[Work required]
Could you reproduce the material below, from the line with "Reload the dashboard page" to the end of the material, and leave the pictures out?
# # #
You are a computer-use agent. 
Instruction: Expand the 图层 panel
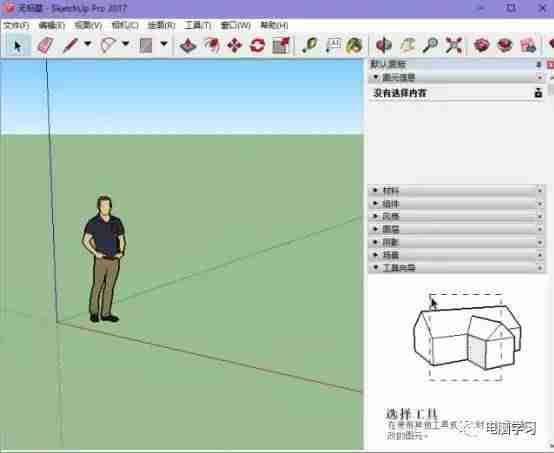[x=456, y=229]
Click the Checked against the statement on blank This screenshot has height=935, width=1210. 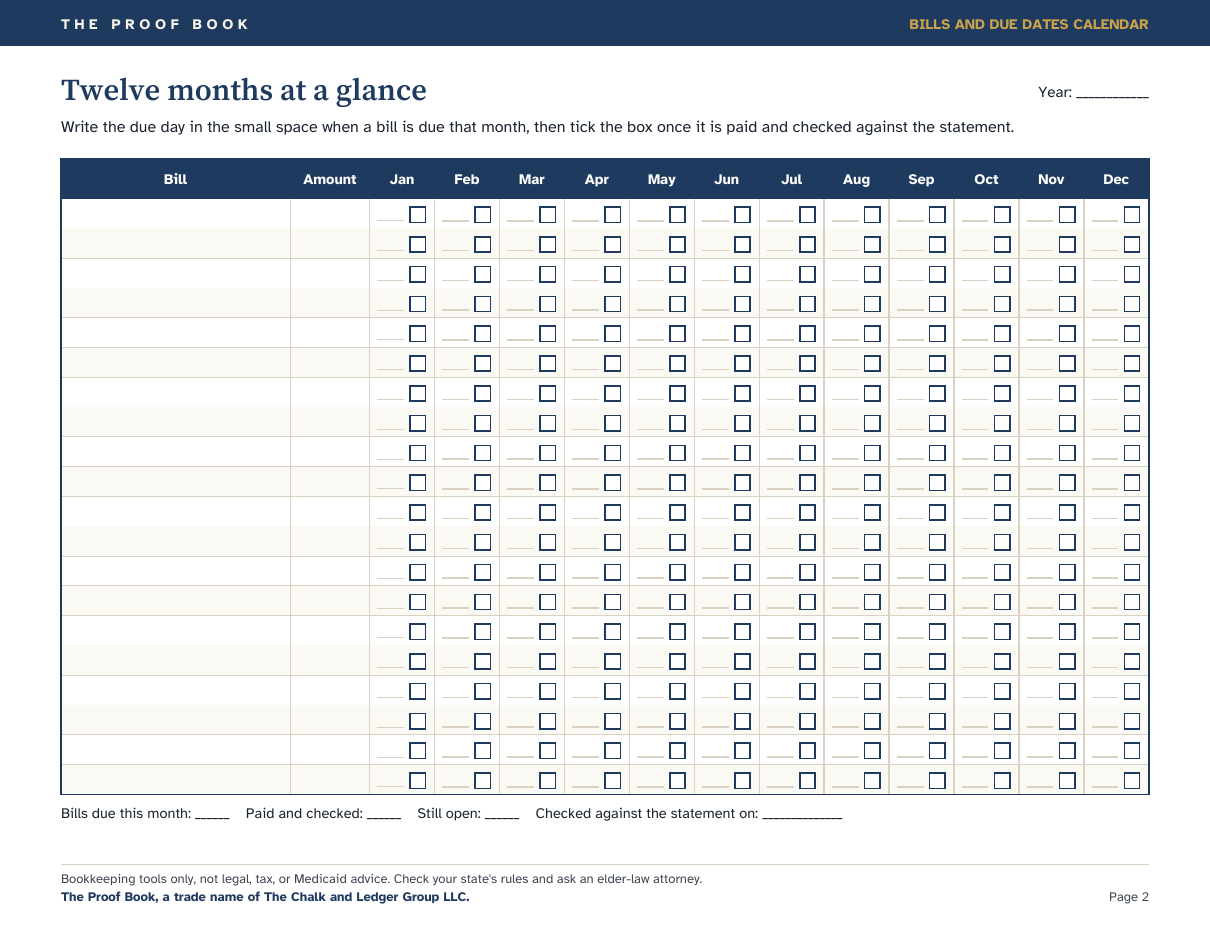[802, 815]
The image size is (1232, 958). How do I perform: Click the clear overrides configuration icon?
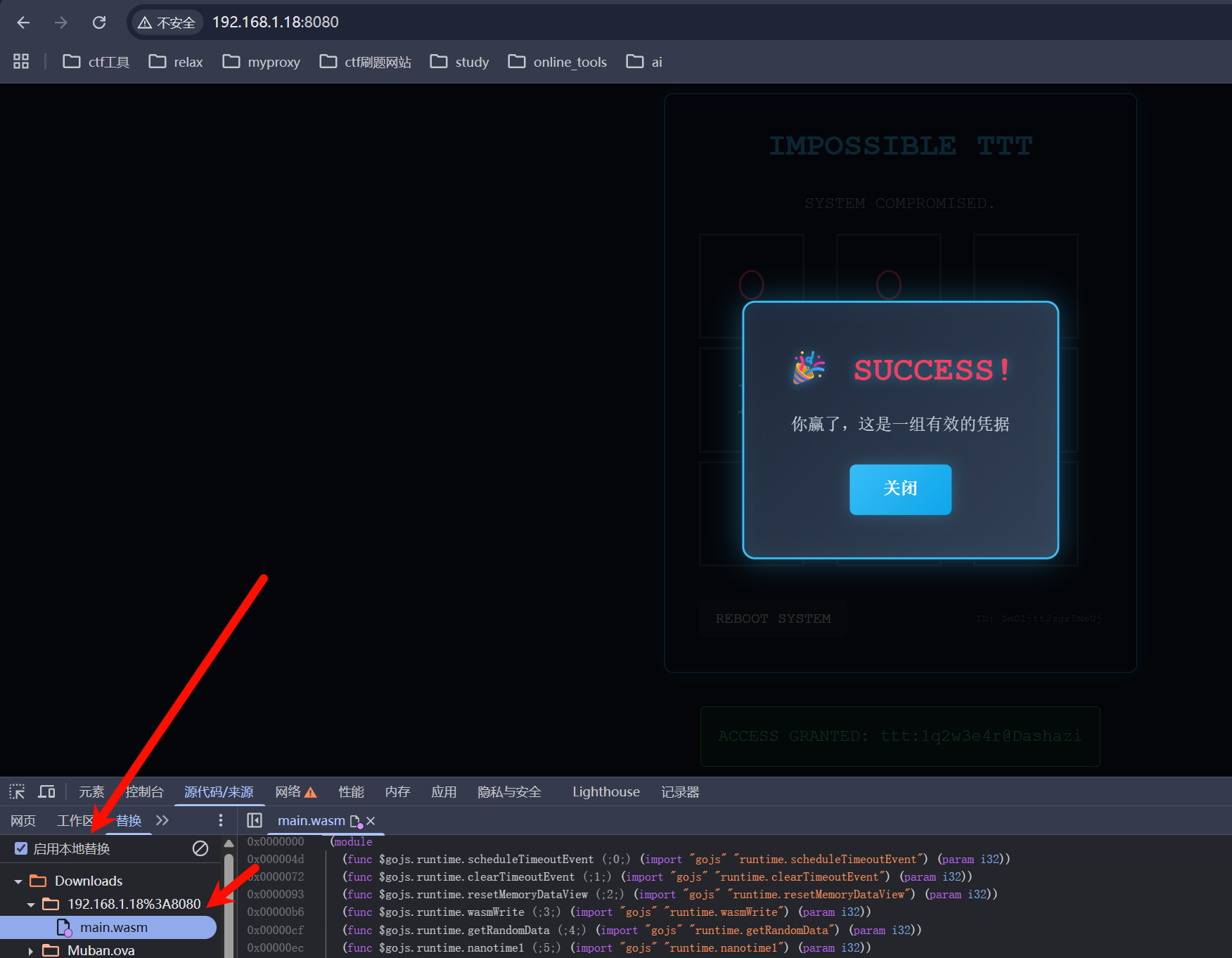200,848
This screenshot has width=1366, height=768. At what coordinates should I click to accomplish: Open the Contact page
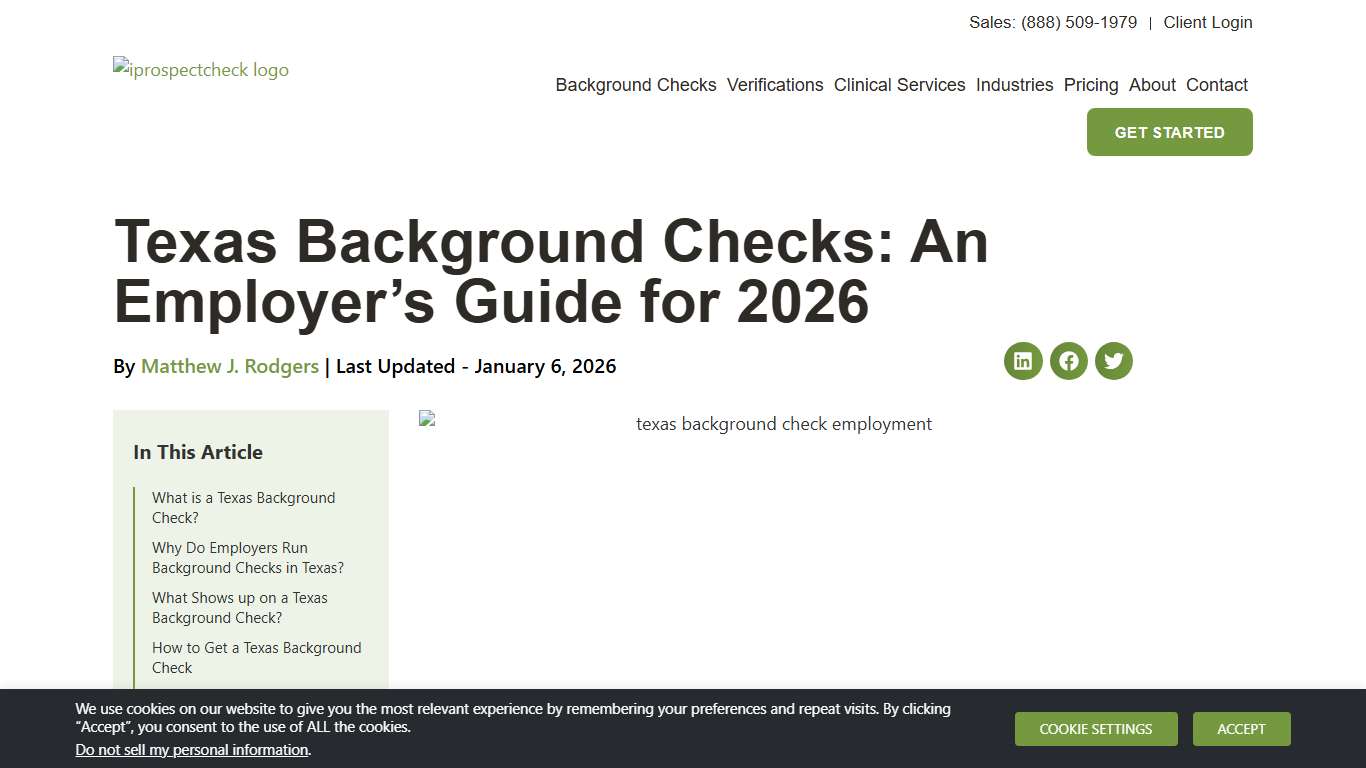pos(1216,85)
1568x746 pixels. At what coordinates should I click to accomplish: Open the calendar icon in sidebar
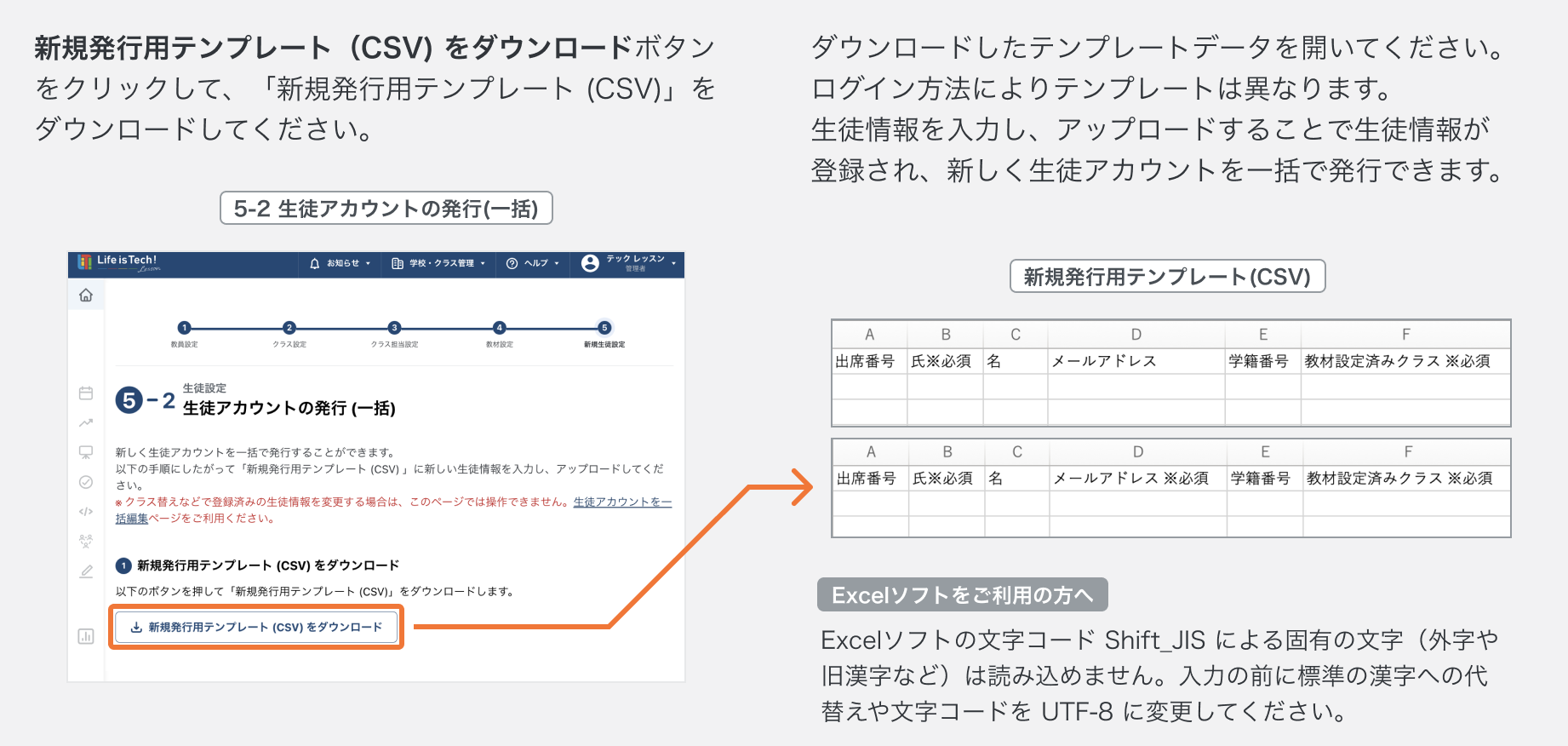tap(86, 393)
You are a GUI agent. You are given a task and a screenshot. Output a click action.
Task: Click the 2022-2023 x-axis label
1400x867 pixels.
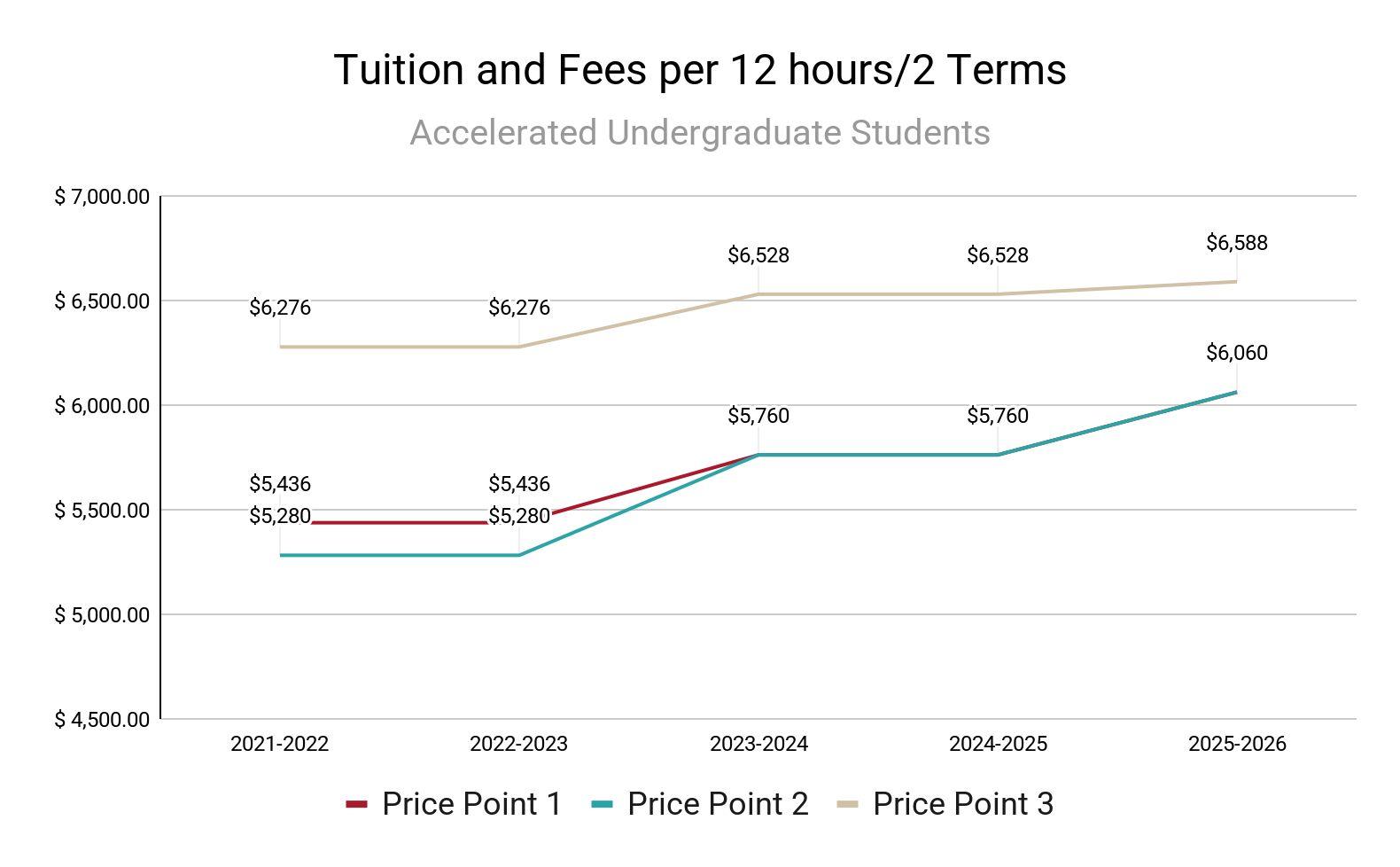[x=518, y=744]
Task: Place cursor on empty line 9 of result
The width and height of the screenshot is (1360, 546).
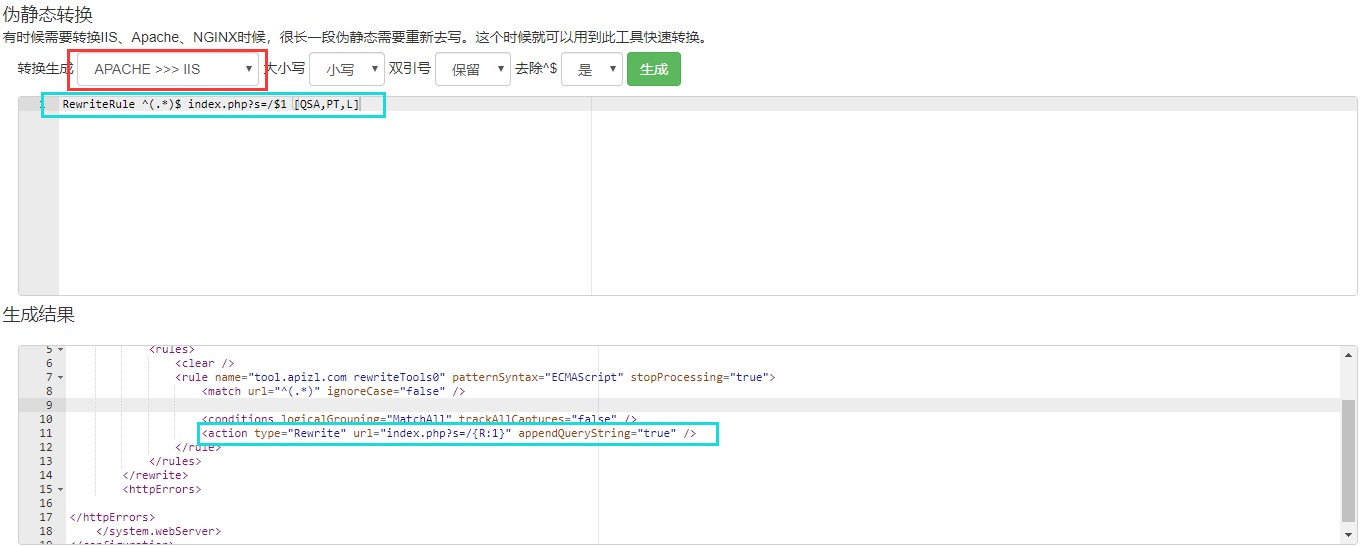Action: pos(400,405)

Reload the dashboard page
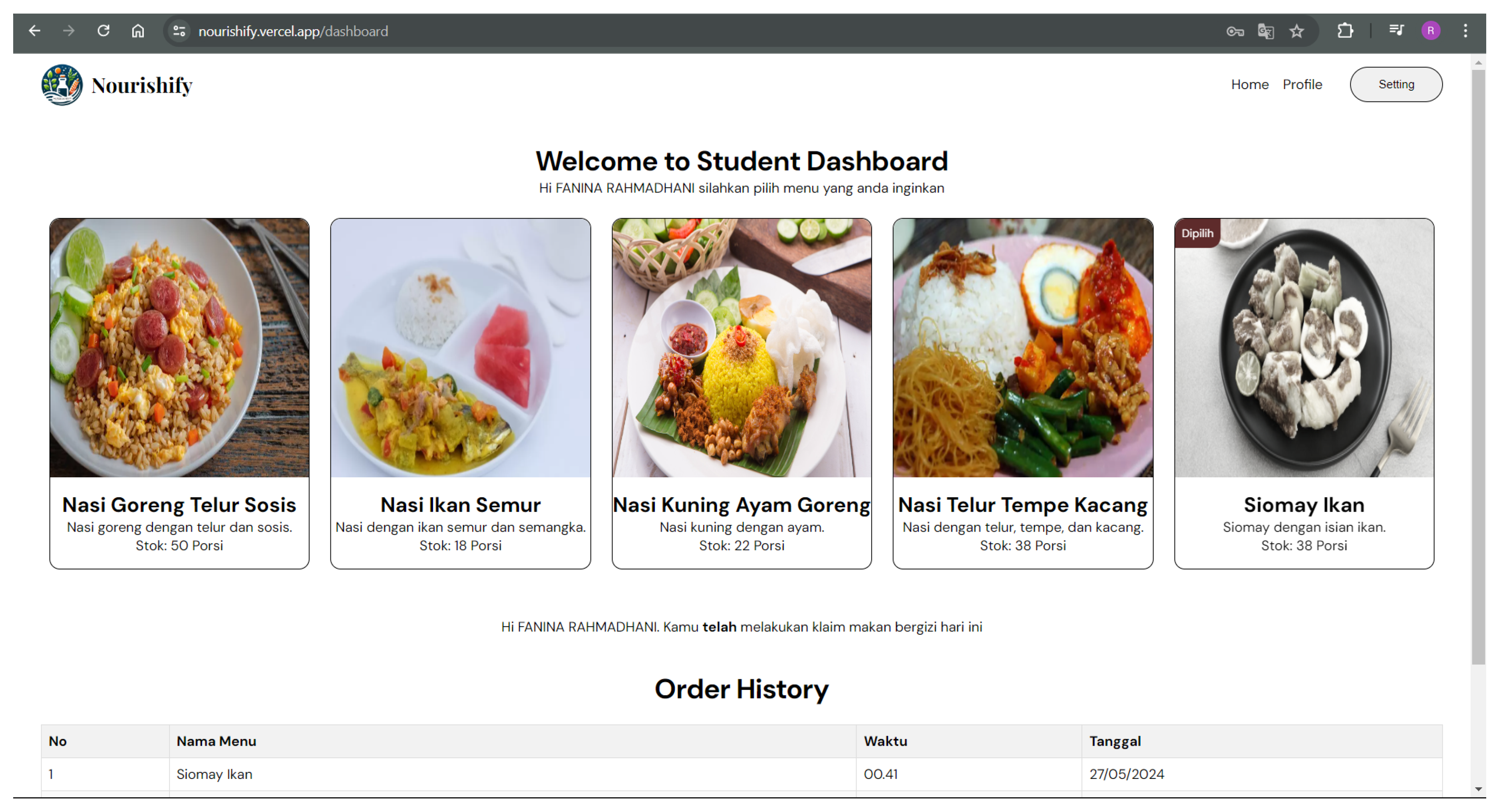pos(103,31)
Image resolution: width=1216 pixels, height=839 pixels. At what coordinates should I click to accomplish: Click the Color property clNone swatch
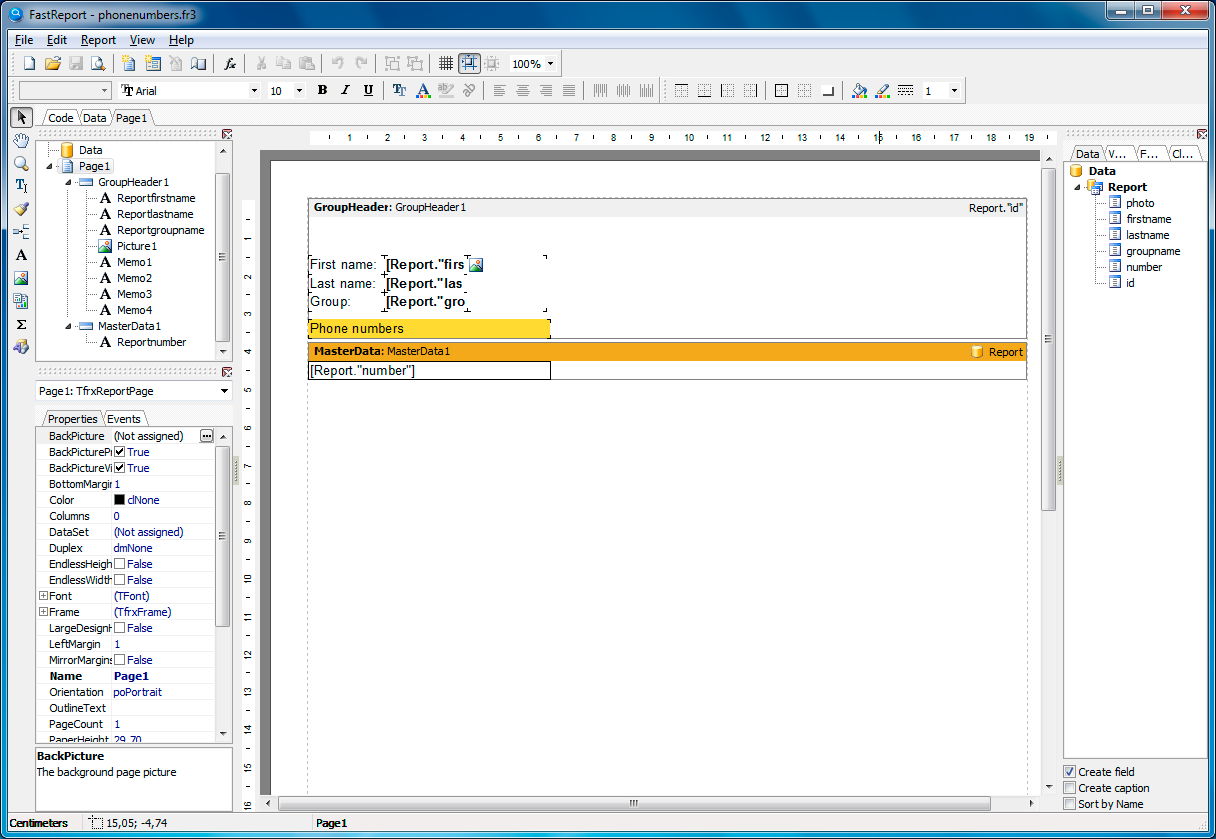(x=121, y=499)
# # #
[Complete output]
Reload the dashboard page
pos(103,31)
Image resolution: width=1216 pixels, height=839 pixels. At what coordinates should I click to accomplish: Click the Color property clNone swatch
(x=121, y=499)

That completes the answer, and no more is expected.